━━━ Passage for review

Sneh Chiripal writes, the significant rise of women power in the Indian Armed Forces will not only encourage young women of our country to be the part of our defense sector but will also build a strong Armed Force for our country.

Today, the role of women in the Indian Armed Forces is not just limited to medical profession i.e. doctors and nurses but they also serve the nation as Service Corps, Ordnance Corps, Education corps, Judge Advocate General Branch, Corps of Engineers, Corps of Signals, Intelligence Corps, Corps of Electrical & Mechanical Engineers, Aviation Corps and Corps of Army Air Defense. Presently, women along with men are recruited in the Army through Short Service Commission (SSC) on all- India merit basis.

In recent years, Indian women officers had proved themselves as the powerful weapon for the Armed Forces. There are some instances given below:

  • In 2017, three women Avani Chaturvedi, Bhawana Kanth and Mohana Singh made history as they were selected as first women fighter pilots in the Indian Air Force (IAF) after the government made decision in 2015 to allow women to take on new roles. On 18 June, 2018 the first batch of women fighter pilots was inducted in IAF.
  • On 21 May, 2018 a six women crew of the sailing vessel INSV Tarini became the first Indian all women crew to successfully circumnavigate the globe in 254 days.The vessel was skippered by Lieutenant Commander Vartika Joshi, and the crew comprised Lieutenant Commanders Pratibha Jamwal, P Swathi and B Aishwarya and Lieutenants S Vijaya Devi, and Payal Gupta.

━━━━━━
━━━ Material provided

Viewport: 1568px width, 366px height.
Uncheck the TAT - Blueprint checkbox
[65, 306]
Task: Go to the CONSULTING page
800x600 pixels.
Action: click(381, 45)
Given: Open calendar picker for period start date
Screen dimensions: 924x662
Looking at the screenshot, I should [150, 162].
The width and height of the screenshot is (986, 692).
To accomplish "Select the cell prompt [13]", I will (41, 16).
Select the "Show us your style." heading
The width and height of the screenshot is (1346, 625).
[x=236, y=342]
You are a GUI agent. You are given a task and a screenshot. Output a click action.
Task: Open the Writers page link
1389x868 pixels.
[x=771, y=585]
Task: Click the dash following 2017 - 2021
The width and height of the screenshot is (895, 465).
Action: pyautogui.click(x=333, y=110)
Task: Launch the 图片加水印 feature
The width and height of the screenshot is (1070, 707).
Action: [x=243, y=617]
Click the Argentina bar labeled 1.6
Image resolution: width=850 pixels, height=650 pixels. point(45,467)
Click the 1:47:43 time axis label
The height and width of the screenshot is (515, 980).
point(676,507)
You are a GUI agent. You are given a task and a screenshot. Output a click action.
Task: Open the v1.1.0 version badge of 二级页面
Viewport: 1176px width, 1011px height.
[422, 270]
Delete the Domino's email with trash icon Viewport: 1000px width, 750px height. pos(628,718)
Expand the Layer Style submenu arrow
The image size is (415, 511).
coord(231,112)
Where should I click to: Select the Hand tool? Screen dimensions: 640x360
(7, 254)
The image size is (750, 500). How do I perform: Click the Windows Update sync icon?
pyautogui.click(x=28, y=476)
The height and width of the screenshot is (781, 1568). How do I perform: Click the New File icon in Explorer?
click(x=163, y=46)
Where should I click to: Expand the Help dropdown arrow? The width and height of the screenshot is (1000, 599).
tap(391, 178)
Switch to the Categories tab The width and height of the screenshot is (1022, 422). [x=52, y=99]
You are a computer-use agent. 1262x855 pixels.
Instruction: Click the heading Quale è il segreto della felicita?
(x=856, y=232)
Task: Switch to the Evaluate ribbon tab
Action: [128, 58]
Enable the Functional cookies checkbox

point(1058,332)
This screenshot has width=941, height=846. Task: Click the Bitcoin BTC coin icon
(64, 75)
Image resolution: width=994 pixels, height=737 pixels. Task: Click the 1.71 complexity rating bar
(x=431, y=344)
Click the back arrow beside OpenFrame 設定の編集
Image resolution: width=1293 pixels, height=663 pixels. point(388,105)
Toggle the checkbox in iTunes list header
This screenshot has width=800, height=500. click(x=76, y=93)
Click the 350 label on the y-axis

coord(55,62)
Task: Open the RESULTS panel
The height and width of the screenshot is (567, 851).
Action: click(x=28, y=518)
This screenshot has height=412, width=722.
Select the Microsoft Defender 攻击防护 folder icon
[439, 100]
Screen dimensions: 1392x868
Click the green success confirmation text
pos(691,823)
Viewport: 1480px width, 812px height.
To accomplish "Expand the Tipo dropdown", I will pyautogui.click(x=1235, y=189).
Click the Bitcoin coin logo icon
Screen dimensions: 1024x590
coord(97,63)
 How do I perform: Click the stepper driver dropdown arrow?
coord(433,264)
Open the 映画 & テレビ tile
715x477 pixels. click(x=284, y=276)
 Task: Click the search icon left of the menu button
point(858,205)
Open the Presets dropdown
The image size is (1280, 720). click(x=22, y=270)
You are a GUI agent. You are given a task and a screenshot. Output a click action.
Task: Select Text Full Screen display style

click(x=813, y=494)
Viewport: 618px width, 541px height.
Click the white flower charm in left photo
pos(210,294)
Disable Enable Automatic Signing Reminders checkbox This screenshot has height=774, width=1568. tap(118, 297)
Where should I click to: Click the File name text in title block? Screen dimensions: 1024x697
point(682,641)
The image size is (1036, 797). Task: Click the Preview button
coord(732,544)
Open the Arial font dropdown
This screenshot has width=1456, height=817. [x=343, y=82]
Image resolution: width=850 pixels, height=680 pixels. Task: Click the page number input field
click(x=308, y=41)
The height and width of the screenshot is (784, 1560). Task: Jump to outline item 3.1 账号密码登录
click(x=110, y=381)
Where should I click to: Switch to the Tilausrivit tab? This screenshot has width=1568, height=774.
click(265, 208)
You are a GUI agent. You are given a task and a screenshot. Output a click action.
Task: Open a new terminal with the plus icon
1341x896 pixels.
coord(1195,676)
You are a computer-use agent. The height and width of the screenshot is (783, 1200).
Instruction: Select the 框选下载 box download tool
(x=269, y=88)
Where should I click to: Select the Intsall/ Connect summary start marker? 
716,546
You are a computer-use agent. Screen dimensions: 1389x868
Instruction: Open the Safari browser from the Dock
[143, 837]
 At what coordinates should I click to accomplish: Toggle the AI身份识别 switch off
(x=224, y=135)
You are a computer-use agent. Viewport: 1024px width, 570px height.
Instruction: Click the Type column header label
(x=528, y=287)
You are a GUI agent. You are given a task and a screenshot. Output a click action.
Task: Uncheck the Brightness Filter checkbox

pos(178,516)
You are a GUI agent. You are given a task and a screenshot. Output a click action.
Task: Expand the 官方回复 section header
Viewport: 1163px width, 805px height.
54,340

━━━━━━

- Problem details
Copy the passage on women in the Indian Armed Forces, starting with "In recent years, Indian" and going on through "and Payal Gupta.".

- Written response
In recent years, Indian women officers had proved themselves as the powerful weapon for the Armed Forces. There are some instances given below:

  • In 2017, three women Avani Chaturvedi, Bhawana Kanth and Mohana Singh made history as they were selected as first women fighter pilots in the Indian Air Force (IAF) after the government made decision in 2015 to allow women to take on new roles. On 18 June, 2018 the first batch of women fighter pilots was inducted in IAF.
  • On 21 May, 2018 a six women crew of the sailing vessel INSV Tarini became the first Indian all women crew to successfully circumnavigate the globe in 254 days.The vessel was skippered by Lieutenant Commander Vartika Joshi, and the crew comprised Lieutenant Commanders Pratibha Jamwal, P Swathi and B Aishwarya and Lieutenants S Vijaya Devi, and Payal Gupta.